Aim of the task — Transcribe the records below. Leave every word as it is.
#### Supplied material ####
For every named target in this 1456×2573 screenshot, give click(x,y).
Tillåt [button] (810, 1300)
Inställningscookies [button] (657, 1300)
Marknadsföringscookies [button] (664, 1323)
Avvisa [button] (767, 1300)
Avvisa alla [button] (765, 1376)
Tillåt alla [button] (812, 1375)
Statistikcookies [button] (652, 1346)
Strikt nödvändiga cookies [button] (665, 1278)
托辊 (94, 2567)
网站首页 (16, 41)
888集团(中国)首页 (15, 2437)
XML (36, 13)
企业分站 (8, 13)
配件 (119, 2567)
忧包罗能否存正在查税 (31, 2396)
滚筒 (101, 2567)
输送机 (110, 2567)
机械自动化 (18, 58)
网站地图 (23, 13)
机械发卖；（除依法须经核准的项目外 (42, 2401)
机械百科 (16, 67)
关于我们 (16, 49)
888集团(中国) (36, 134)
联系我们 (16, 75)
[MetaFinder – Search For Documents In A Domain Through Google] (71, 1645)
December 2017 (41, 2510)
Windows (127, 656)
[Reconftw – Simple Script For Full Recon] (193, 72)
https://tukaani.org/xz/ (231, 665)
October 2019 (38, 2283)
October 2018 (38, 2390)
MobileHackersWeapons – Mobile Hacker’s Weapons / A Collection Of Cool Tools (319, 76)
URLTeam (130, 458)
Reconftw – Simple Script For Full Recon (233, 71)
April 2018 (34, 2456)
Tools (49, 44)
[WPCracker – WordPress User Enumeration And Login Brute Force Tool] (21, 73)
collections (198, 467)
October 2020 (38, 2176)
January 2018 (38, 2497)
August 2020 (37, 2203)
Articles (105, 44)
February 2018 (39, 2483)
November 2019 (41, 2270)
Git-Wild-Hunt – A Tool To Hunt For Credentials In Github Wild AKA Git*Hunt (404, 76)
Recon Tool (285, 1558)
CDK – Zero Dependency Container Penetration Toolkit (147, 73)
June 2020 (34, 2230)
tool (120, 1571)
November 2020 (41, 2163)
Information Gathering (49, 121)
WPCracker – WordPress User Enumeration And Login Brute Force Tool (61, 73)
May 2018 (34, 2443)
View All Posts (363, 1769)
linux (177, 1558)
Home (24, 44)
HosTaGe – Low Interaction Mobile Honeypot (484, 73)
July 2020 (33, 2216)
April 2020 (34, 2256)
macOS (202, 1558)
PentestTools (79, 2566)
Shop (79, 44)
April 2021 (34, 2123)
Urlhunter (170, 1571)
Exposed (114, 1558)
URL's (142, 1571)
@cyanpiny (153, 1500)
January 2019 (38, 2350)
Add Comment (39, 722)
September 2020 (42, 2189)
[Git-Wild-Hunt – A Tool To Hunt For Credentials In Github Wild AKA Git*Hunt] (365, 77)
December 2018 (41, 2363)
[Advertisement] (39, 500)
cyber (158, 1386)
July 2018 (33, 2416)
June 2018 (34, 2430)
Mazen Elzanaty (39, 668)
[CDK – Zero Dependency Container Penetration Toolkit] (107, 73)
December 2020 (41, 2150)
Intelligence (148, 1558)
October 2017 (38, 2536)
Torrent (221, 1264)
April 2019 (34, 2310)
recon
####
Answer space —
For every named target in this 1456×2573 screenshot, give click(x,y).
Tillåt [button] (810, 1300)
Inställningscookies [button] (657, 1300)
Marknadsföringscookies [button] (664, 1323)
Avvisa [button] (767, 1300)
Avvisa alla [button] (765, 1376)
Tillåt alla [button] (812, 1375)
Statistikcookies [button] (652, 1346)
Strikt nödvändiga cookies [button] (665, 1278)
托辊 (94, 2567)
网站首页 (16, 41)
888集团(中国)首页 (15, 2437)
XML (36, 13)
企业分站 (8, 13)
配件 (119, 2567)
忧包罗能否存正在查税 (31, 2396)
滚筒 (101, 2567)
输送机 (110, 2567)
机械自动化 (18, 58)
网站地图 (23, 13)
机械发卖；（除依法须经核准的项目外 (42, 2401)
机械百科 (16, 67)
关于我们 (16, 49)
888集团(中国) (36, 134)
联系我们 (16, 75)
[MetaFinder – Search For Documents In A Domain Through Google] (71, 1645)
December 2017 (41, 2510)
Windows (127, 656)
[Reconftw – Simple Script For Full Recon] (193, 72)
https://tukaani.org/xz/ (231, 665)
October 2019 (38, 2283)
October 2018 (38, 2390)
MobileHackersWeapons – Mobile Hacker’s Weapons / A Collection Of Cool Tools (319, 76)
URLTeam (130, 458)
Reconftw – Simple Script For Full Recon (233, 71)
April 2018 (34, 2456)
Tools (49, 44)
[WPCracker – WordPress User Enumeration And Login Brute Force Tool] (21, 73)
collections (198, 467)
October 2020 (38, 2176)
January 2018 (38, 2497)
August 2020 (37, 2203)
Articles (105, 44)
February 2018 (39, 2483)
November 2019 (41, 2270)
Git-Wild-Hunt – A Tool To Hunt For Credentials In Github Wild AKA Git*Hunt (404, 76)
Recon Tool (285, 1558)
CDK – Zero Dependency Container Penetration Toolkit (147, 73)
June 2020 (34, 2230)
tool (120, 1571)
November 2020 (41, 2163)
Information Gathering (49, 121)
WPCracker – WordPress User Enumeration And Login Brute Force Tool (61, 73)
May 2018 (34, 2443)
View All Posts (363, 1769)
linux (177, 1558)
Home (24, 44)
HosTaGe – Low Interaction Mobile Honeypot (484, 73)
July 2020 (33, 2216)
April 2020 (34, 2256)
macOS (202, 1558)
PentestTools (79, 2566)
Shop (79, 44)
April 2021 (34, 2123)
Urlhunter (170, 1571)
Exposed (114, 1558)
URL's (142, 1571)
@cyanpiny (153, 1500)
January 2019 (38, 2350)
Add Comment (39, 722)
September 2020 (42, 2189)
[Git-Wild-Hunt – A Tool To Hunt For Credentials In Github Wild AKA Git*Hunt] (365, 77)
December 2018 (41, 2363)
[Advertisement] (39, 500)
cyber (158, 1386)
July 2018 (33, 2416)
June 2018 (34, 2430)
Mazen Elzanaty (39, 668)
[CDK – Zero Dependency Container Penetration Toolkit] (107, 73)
December 2020 (41, 2150)
Intelligence (148, 1558)
October 2017 (38, 2536)
Torrent (221, 1264)
April 2019 (34, 2310)
recon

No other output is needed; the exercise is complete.